-- Start RAW RECORDS --
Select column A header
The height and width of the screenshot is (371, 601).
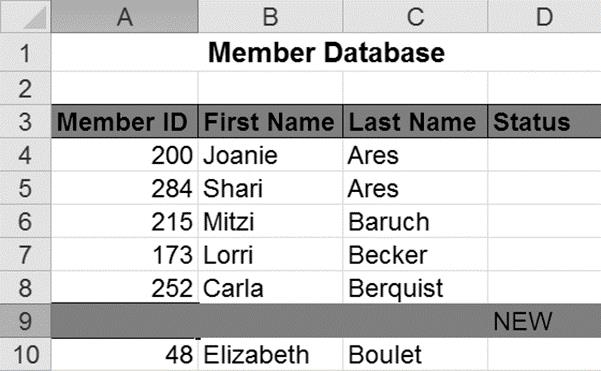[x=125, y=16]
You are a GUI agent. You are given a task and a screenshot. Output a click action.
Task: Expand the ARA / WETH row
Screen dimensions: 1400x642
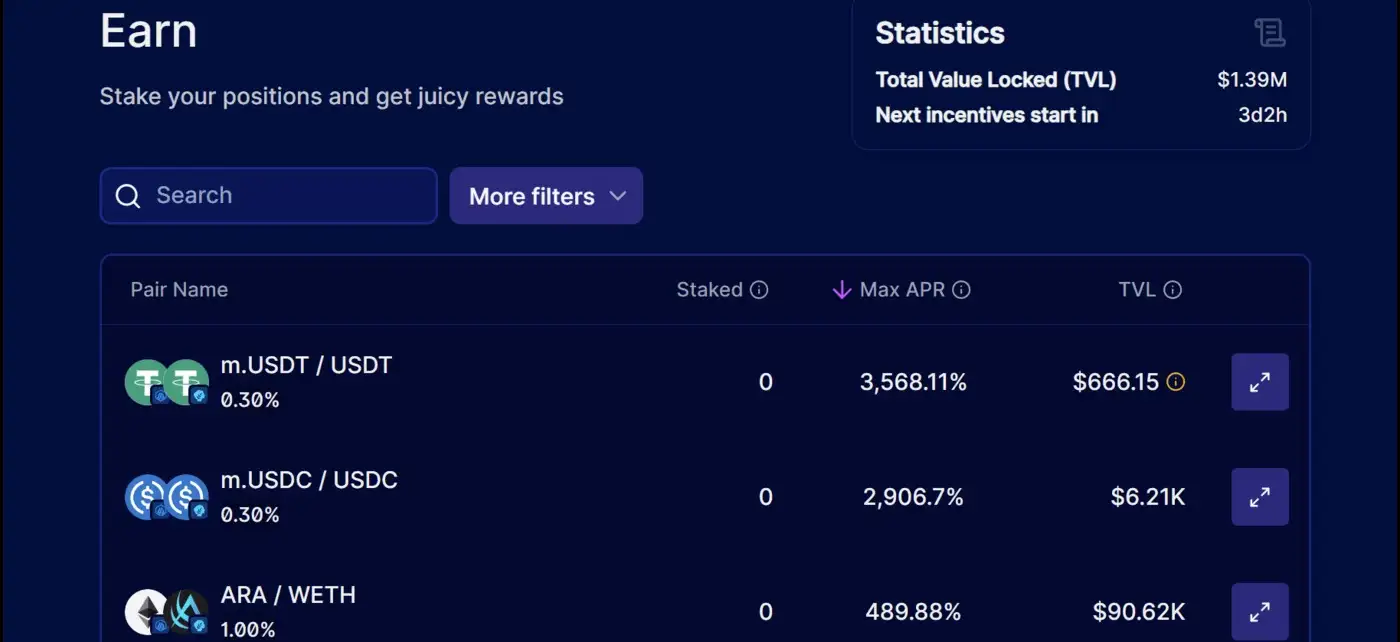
-- End RAW RECORDS --
REQUIRED TASK
Copy out every line of the entries above word for word, without including the pictures.

SOLUTION
Select column A header
The height and width of the screenshot is (371, 601).
[x=125, y=16]
You are a GUI agent. You are given a task and a screenshot. Output a click action.
Task: Expand the ARA / WETH row
Screen dimensions: 1400x642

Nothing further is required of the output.